-- READING PASSAGE start --

# I've got a hole I need filling!!!!



## Adam9453 (16 May 2016)

Ooh err missus!
Seriously though I need some advice and I've searched through but found many conflicting pieces of advice.
Here's the issue, I have just finished making some wardrobe doors out of oak veneered mdf with solid oak applied mouldings. As I don't have a finish nailer, I used my Brad nailer which left larger than desirable Brad heads visible. I punch them below the surface using hammer and nail punch but the holes are a bit unsightly. I therefore want to fill the holes to disguise them and cover up the steel Brad tips. I have been using a Danish oil finish so need a filler that will work with that. I've ordered some liberon wax sticks to try out but I wondered if anyone had better ideas?


----------



## RobinBHM (16 May 2016)

Brummer?

Always try a sample so you can put finish on filler, it can alter in colour a lot.

Wax sticks work, apply after finish. They can leave a shiny spot though.


----------



## Beau (16 May 2016)

Second for Brummer and shellac sticks are my go to fillers.


----------



## Adam9453 (16 May 2016)

Thanks for the tip on Brummer, they're very close by to me as well. I'll give them a ring and see which shade of filler they recommend.
Have you used the Brummer stuff personally then?
I think I'll run some tests on the various options to see which is least obvious.


----------



## Beau (16 May 2016)

Adam9453":2tx19nik said:


> Thanks for the tip on Brummer, they're very close by to me as well. I'll give them a ring and see which shade of filler they recommend.
> Have you used the Brummer stuff personally then?
> I think I'll run some tests on the various options to see which is least obvious.



Yes I have some Brummer pine exterior. Used it on oak as the oak filler was too dark. Can't remember why I preferred the exterior one but it's more versatile anyway.


----------



## Adam9453 (16 May 2016)

thanks beau, hopefully I manage to get the shade right first time as I don't want to end up with dozens of small pots of different coloured fillers lol


----------



## AndyT (16 May 2016)

-- READING PASSAGE end --
-- ENTRIES start --

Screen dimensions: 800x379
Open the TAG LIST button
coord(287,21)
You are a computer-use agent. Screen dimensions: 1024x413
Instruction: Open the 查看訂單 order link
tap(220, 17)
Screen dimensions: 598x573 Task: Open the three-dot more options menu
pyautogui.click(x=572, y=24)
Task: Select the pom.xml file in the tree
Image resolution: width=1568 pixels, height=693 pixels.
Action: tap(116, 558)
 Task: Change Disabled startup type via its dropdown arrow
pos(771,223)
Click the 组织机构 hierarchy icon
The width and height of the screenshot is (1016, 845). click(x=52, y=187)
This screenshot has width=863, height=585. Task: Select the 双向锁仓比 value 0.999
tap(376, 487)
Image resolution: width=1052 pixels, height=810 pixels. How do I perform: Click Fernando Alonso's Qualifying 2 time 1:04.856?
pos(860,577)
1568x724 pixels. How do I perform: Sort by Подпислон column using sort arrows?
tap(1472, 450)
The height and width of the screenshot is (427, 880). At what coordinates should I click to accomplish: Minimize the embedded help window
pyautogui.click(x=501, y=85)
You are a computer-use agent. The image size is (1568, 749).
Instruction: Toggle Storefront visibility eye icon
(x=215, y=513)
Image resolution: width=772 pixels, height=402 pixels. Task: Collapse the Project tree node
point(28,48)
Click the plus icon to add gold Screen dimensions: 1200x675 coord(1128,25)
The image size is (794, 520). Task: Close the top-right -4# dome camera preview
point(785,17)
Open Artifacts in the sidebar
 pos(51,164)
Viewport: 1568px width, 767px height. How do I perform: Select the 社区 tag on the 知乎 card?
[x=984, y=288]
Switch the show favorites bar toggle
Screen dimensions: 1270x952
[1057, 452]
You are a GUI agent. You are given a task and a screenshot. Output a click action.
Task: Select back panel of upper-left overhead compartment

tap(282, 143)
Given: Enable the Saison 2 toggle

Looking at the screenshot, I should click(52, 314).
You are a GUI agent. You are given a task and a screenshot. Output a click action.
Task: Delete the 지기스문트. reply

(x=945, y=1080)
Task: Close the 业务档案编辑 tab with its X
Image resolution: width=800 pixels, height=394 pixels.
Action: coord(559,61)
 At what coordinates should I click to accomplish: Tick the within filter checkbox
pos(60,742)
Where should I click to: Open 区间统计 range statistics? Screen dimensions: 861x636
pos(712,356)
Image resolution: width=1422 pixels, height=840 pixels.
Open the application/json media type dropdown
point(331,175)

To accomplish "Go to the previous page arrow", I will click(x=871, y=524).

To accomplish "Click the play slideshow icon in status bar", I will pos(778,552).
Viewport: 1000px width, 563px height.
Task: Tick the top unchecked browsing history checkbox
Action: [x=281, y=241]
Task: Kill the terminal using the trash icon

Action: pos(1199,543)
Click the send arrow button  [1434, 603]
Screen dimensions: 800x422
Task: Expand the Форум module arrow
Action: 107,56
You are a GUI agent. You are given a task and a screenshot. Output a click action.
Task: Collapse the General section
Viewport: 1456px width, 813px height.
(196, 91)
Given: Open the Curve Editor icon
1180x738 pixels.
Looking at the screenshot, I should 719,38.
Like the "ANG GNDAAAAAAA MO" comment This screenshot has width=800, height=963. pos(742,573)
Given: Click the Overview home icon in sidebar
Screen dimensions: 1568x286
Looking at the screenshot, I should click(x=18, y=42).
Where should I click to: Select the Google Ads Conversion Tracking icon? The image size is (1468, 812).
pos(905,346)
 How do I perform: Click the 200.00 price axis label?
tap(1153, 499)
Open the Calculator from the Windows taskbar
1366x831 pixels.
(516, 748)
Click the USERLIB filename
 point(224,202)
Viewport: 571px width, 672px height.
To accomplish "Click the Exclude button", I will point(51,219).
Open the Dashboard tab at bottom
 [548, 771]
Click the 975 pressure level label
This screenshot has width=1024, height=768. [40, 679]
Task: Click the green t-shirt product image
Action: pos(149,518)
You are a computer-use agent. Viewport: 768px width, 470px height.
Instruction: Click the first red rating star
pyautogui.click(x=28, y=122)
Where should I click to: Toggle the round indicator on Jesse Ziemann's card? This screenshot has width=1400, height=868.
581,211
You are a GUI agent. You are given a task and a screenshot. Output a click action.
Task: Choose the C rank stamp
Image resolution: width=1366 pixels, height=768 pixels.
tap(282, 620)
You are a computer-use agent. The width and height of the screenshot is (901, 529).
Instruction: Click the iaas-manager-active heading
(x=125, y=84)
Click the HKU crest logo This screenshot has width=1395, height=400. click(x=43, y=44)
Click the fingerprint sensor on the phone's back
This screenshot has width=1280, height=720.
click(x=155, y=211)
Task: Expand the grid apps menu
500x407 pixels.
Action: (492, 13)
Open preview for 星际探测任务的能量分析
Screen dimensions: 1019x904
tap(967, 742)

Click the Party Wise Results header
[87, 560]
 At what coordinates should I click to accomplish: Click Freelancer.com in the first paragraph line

-- ENTRIES end --

ACTIONS TO TAKE:
[1] List every distinct username that heads a post in the forum thread.
[2] In the forum thread, rewrite the part that opens with the words "# I've got a" and closes with "pieces of advice.", changing "advice" to "guidance".
None of this material is needed.

SOLUTIONS TO EACH TASK:
[1] Adam9453, RobinBHM, Beau, AndyT

[2]
# I've got a hole I need filling!!!!



## Adam9453 (16 May 2016)

Ooh err missus!
Seriously though I need some guidance and I've searched through but found many conflicting pieces of guidance.